Recorded data section start

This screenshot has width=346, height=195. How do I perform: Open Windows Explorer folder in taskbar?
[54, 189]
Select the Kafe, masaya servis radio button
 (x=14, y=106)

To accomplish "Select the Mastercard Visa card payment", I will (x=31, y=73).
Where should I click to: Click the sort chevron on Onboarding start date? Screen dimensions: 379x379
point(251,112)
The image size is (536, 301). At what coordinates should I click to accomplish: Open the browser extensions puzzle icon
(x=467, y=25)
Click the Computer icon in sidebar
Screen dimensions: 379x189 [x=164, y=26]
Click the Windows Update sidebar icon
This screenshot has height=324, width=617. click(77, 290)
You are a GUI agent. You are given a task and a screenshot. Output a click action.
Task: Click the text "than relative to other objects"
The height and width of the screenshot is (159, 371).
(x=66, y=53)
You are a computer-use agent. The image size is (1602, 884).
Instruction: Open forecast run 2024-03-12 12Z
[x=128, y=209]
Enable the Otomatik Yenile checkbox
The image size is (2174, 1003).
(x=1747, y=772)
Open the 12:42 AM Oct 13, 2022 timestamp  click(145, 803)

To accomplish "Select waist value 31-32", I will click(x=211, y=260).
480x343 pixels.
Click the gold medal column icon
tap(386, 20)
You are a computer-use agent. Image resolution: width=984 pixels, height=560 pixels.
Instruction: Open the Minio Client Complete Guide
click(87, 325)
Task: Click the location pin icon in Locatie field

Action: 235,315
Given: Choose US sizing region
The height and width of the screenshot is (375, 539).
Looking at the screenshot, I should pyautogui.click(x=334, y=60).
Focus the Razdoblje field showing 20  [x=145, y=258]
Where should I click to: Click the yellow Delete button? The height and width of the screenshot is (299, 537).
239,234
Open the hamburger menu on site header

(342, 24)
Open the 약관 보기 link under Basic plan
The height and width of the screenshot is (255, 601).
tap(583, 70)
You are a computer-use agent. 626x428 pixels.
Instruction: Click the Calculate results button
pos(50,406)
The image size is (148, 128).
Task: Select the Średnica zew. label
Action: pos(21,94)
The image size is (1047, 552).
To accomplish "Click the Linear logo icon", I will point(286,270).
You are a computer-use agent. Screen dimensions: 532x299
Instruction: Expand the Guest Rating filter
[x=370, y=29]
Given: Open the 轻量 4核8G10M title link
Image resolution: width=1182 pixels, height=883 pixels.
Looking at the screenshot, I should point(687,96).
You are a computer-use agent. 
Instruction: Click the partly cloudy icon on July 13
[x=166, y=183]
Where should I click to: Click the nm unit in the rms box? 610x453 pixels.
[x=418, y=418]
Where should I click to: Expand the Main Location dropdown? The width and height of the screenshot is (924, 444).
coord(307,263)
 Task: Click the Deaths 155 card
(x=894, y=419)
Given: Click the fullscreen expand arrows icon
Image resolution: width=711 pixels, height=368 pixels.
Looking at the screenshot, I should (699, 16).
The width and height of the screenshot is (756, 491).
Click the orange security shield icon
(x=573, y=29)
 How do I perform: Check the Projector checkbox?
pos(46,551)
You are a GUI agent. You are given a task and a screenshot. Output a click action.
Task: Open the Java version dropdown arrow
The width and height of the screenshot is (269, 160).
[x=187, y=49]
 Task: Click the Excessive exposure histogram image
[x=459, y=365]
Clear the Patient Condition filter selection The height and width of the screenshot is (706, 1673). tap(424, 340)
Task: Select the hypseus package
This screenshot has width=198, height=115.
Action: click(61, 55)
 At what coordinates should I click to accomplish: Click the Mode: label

Recorded data section end

- Your task:
From the line with "Given: Open the 轻量 4核8G10M title link" to the last line of the material, give every line again exactly, and only those lines.

- Task answer:
Given: Open the 轻量 4核8G10M title link
Image resolution: width=1182 pixels, height=883 pixels.
Looking at the screenshot, I should point(687,96).
You are a computer-use agent. 
Instruction: Click the partly cloudy icon on July 13
[x=166, y=183]
Where should I click to: Click the nm unit in the rms box? 610x453 pixels.
[x=418, y=418]
Where should I click to: Expand the Main Location dropdown? The width and height of the screenshot is (924, 444).
coord(307,263)
 Task: Click the Deaths 155 card
(x=894, y=419)
Given: Click the fullscreen expand arrows icon
Image resolution: width=711 pixels, height=368 pixels.
Looking at the screenshot, I should (699, 16).
The width and height of the screenshot is (756, 491).
Click the orange security shield icon
(x=573, y=29)
 How do I perform: Check the Projector checkbox?
pos(46,551)
You are a GUI agent. You are given a task and a screenshot. Output a click action.
Task: Open the Java version dropdown arrow
The width and height of the screenshot is (269, 160).
[x=187, y=49]
 Task: Click the Excessive exposure histogram image
[x=459, y=365]
Clear the Patient Condition filter selection The height and width of the screenshot is (706, 1673). tap(424, 340)
Task: Select the hypseus package
This screenshot has width=198, height=115.
Action: click(61, 55)
 At what coordinates should I click to accomplish: Click the Mode: label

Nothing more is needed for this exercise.